> **Available records**:
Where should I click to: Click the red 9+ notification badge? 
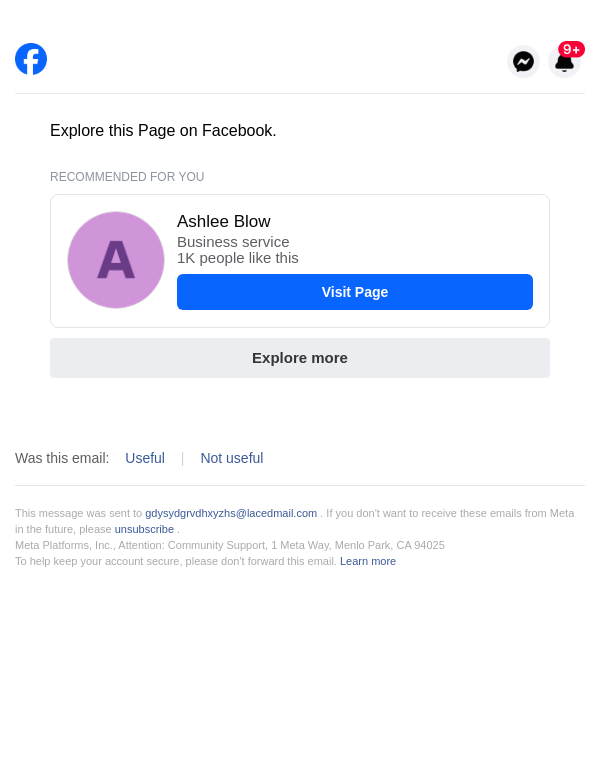[x=572, y=49]
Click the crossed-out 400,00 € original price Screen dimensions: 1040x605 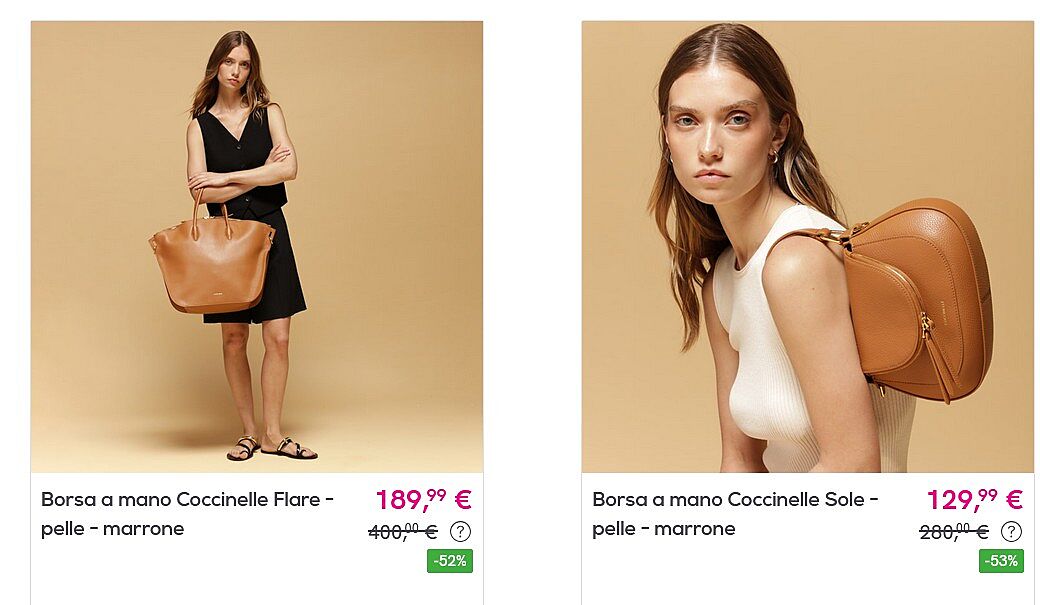tap(403, 531)
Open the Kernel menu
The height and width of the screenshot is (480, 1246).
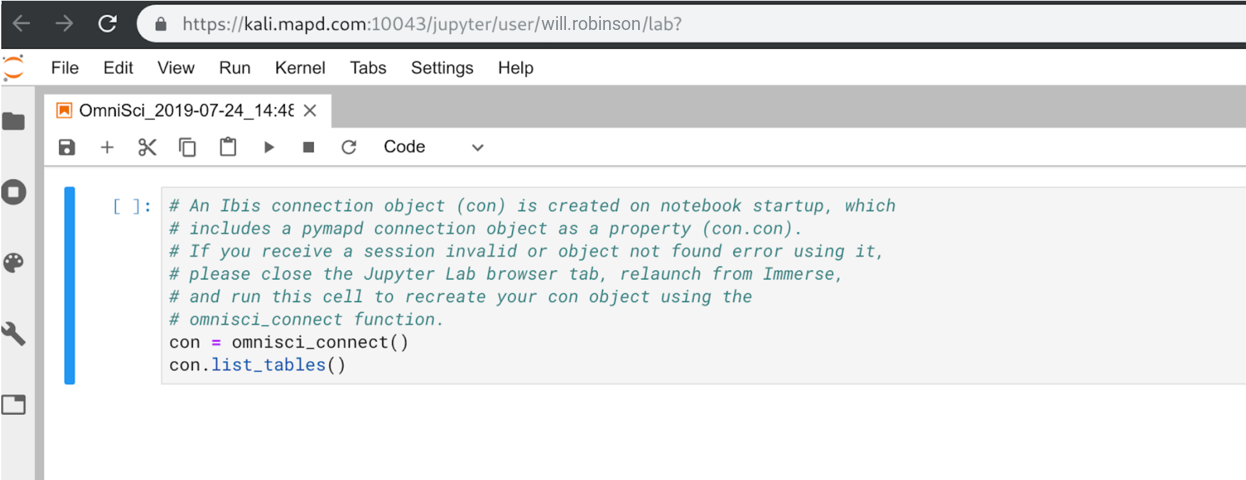300,68
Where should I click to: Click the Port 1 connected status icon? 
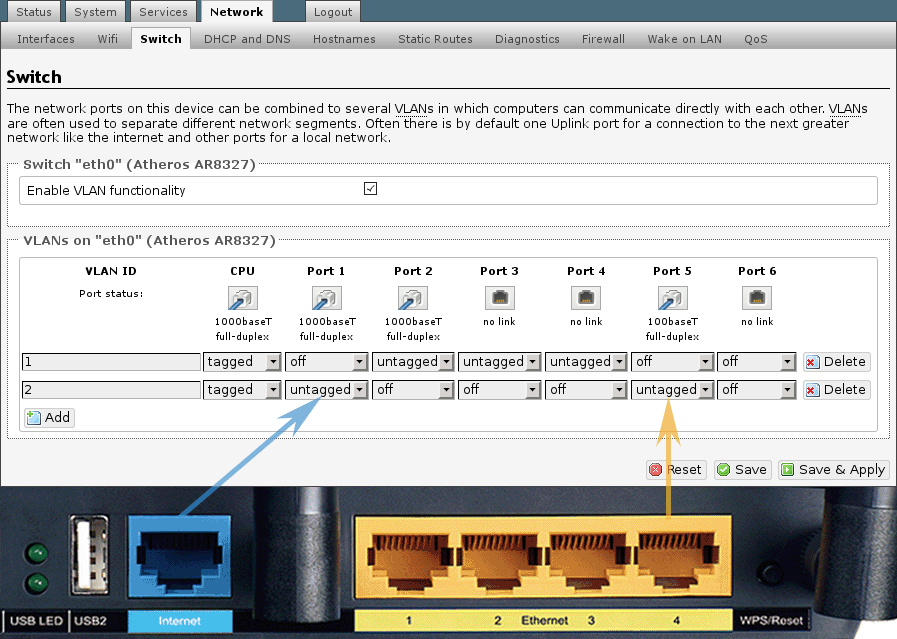(327, 297)
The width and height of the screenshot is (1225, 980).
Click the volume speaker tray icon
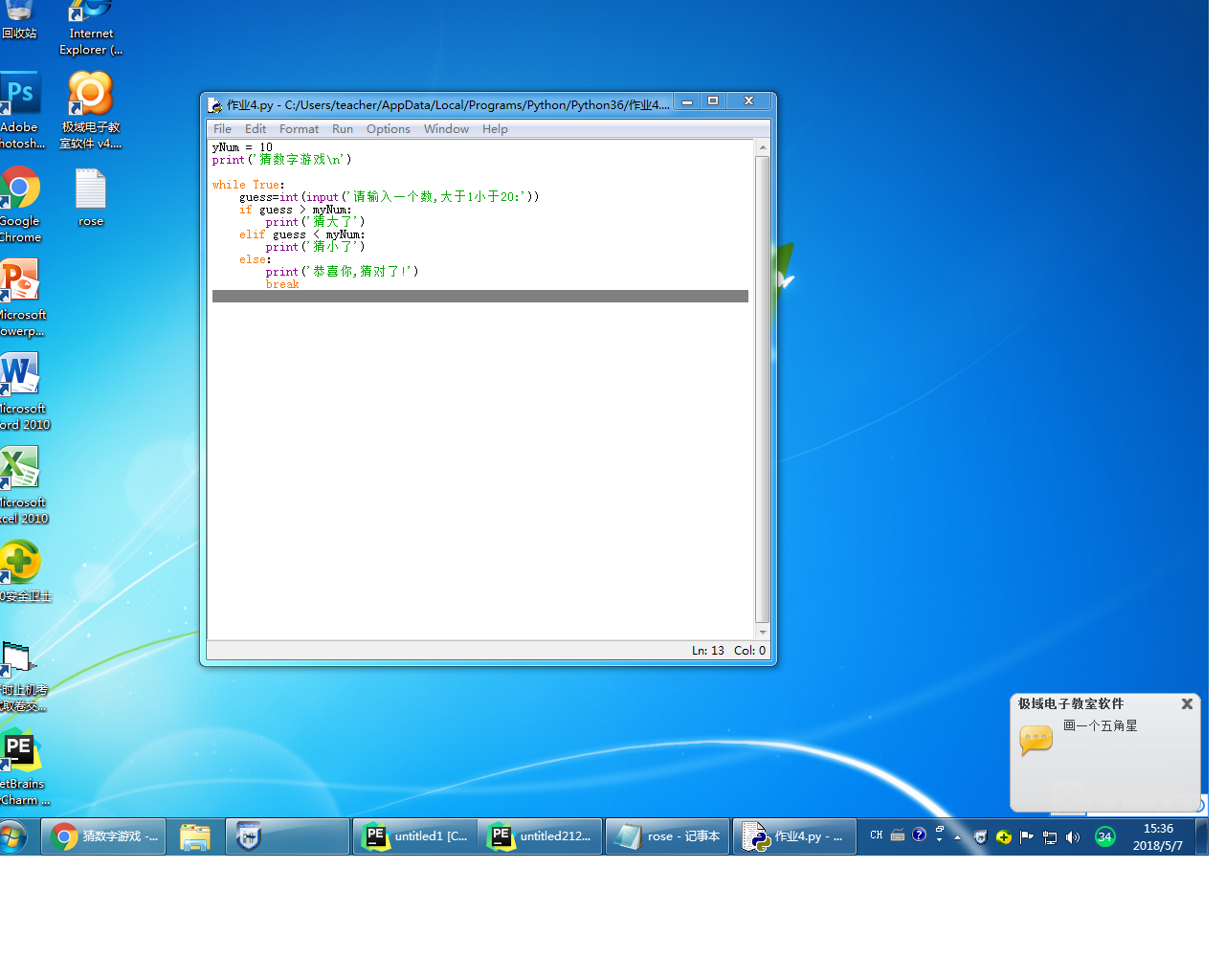[1073, 837]
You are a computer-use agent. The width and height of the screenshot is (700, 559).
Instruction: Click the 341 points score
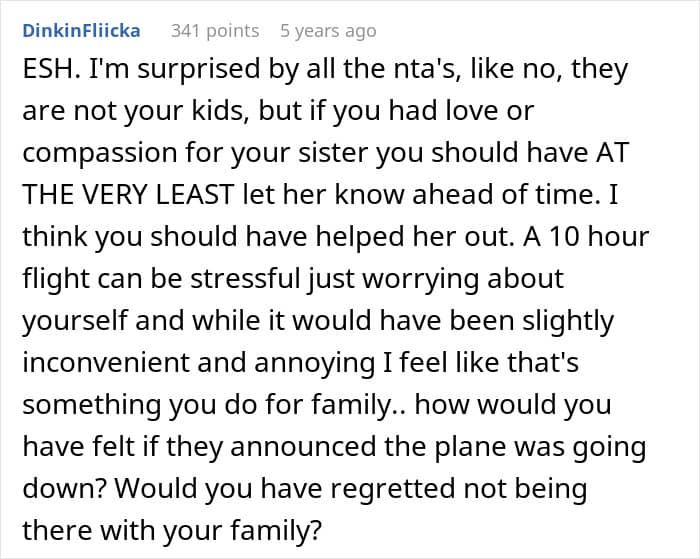215,31
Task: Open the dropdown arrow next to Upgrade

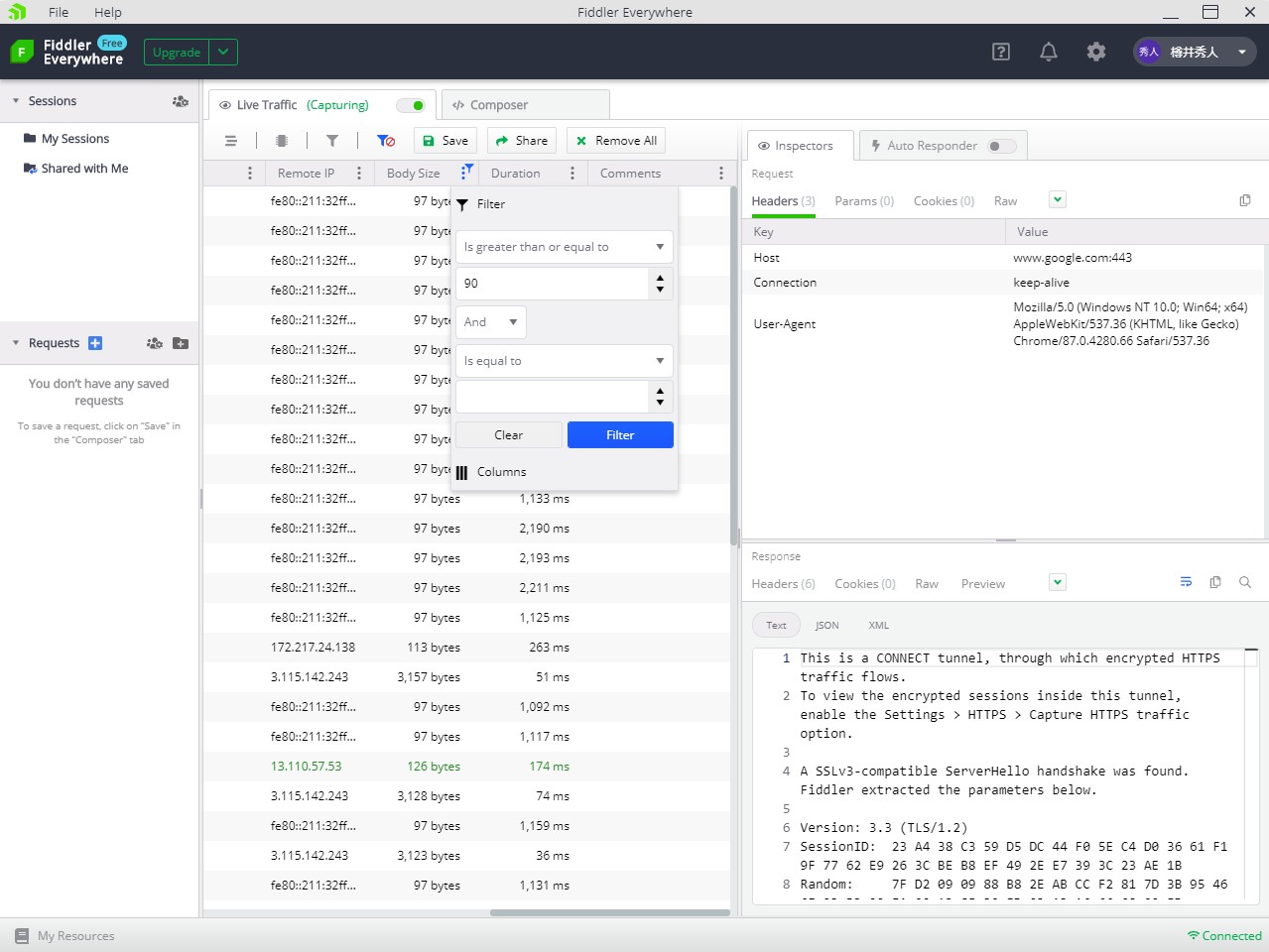Action: point(224,52)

> **What is expected**: Only one thing is required: an exact printout of the lines from the line containing "Open the Kernel menu" through the last line of the records, pictures excluded.

> **Result**:
Open the Kernel menu
The height and width of the screenshot is (480, 1246).
300,68
Where should I click to: Click the Port 1 connected status icon? 
(327, 297)
The width and height of the screenshot is (1225, 980).
Click the volume speaker tray icon
[1073, 837]
You are a computer-use agent. The width and height of the screenshot is (700, 559).
Instruction: Click the 341 points score
215,31
Task: Open the dropdown arrow next to Upgrade

Action: point(224,52)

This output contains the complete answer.